4人分のエンディングを見た上で最初からはじめると、序盤に穹ルートへ分岐する選択肢が追加されます。
攻略順はそんなに気にしなくてもいいと思いますが、まぁ普通に選択肢が現れる順に、奈緒→瑛→一葉→初佳→穹とプレイすればよいかと。
総プレイ時間はゆっくりやって25~30時間。シナリオゲーとして見るとちょっと短め。
Hシーン

シーン回想に登録されるHシーンは、瑛・一葉・初佳が3回ずつ、奈緒が4回、穹が5回。
尺は短めでCGの差分も少なめ。
行為自体はオーソドックスかつライトなもので特殊なプレイはありません。全員に口でするシーンがあります。
またほとんどのシーンが全裸ではなく半裸だったのは個人的に好み。
ヒロインはそこそこ卑語も言いますが、修正は音声(一部無音化)のみでテキストの修正はありません。
なんというかちょっと前まで純朴な田舎娘だった少女が、行為を重ねるうちに「一緒に気持ちよくなろ?」とか言い出すようになるのは、なかなかそそるものがありますね(笑
感想

繰り返しになりますが、この作品の評価はひとえにメインヒロインである双子の妹・穹のキャラを受け入れられるかにかかっています。
穹は世間一般で言うところの”妹キャラ”とはかけ離れていて、主人公のことを「お兄ちゃん」とは呼んでくれませんし、「もう、しょうがないなあ」と兄の世話をかいがいしく焼いてくれたりもしません。
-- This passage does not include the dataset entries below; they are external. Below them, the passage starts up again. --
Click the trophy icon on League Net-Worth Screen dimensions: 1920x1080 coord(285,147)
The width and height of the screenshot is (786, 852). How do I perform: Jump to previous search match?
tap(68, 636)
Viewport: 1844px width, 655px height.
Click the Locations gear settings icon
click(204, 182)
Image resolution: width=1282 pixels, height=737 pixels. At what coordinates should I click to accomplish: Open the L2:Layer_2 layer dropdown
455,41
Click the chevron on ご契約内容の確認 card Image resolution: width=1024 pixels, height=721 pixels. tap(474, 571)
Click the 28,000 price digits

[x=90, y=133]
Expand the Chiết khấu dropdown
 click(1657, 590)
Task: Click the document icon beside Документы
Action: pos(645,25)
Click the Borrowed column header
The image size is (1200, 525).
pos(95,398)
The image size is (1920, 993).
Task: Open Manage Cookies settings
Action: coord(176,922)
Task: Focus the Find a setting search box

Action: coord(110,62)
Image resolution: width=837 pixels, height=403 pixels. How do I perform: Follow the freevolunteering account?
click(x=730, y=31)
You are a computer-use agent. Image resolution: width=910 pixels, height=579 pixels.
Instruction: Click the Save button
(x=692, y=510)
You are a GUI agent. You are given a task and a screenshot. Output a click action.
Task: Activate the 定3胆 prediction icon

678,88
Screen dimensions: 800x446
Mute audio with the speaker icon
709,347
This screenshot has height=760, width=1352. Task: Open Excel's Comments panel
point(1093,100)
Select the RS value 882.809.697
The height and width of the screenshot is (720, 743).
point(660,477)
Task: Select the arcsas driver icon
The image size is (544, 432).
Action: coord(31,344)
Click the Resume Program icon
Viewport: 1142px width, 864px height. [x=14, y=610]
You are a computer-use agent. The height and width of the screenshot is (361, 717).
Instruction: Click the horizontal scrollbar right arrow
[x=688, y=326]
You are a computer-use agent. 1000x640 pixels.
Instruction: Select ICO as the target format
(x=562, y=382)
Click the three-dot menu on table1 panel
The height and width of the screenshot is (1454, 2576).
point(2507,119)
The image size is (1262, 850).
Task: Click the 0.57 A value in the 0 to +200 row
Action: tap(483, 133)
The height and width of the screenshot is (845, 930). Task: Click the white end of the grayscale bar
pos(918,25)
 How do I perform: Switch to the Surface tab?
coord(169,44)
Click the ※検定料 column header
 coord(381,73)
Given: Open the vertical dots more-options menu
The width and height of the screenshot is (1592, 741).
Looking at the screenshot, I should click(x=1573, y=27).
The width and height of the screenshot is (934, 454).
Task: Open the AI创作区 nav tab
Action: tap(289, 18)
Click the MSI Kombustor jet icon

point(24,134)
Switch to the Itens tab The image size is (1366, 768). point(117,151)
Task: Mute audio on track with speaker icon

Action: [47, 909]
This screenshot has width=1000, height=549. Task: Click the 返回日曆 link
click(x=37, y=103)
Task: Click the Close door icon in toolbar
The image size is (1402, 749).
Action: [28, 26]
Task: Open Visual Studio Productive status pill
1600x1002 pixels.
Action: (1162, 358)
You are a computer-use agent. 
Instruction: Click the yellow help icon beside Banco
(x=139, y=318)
そもそも本人は自分のことを(双子なので)妹だとは思ってないですし。
家事は全部兄にまかせっきりで料理も掃除も洗濯も一切せず、物語序盤は家に引きこもっていて学校はもちろん買い物にもほとんど行きません。気に入らないことがあるとへそを曲げて部屋から出てこなくなることも頻繁にあります。なんだこのヒロイン(笑
そんな実の妹が兄に向ける禁断の恋愛感情に気付いたときどうするのか、友人たちに関係がばれたときにどうするのかが、この作品一番の見所です。
主人公がちょっとウダウダし過ぎな面もありますが、近親相姦がタブーであるということを本人がちゃんと認識しているので、ある程度は仕方ないかなと。
それを乗り越えた穹ルートでの穹のデレっぷりは、それまでのワガママキャラを吹き飛ばしてしまうほどの破壊力があります。
ただこの作品、世間の評価はあまり芳しくなく、ErogameScapeの評価点中央値は72と思ったよりも低いんですよね。
まぁ確かにメインヒロインの穹は好みの分かれるキャラですし、物語全体の印象もキャラゲーとしてもシナリオゲーとしても中途半端なので、もっとどちらかに突き抜けても良かったんじゃないかと思わなくもないですが、それにしてももうちょっと評価されても良いと思うんですよ。
私はアニメを見てからプレイしたんですが、展開はちょっと違うんですね。ゲームのほうがアニメよりもやや爽やかな終わり方になっています。
まあ、アニメはアニメで凄く出来が良いし、地上波の限界に挑んだHシーンも見物なので、ぜひ両方見てもらいたいところ。
夏の田舎の雰囲気を満喫したい人や、実の妹との真剣な恋愛を体験したい人にうってつけの作品だと思います。
ちなみにファンディスクである『ハルカナソラ』には穹ルートのエピローグ前に何があったのかを補完するシナリオが収録されているので、是非続けてプレイしてみてください。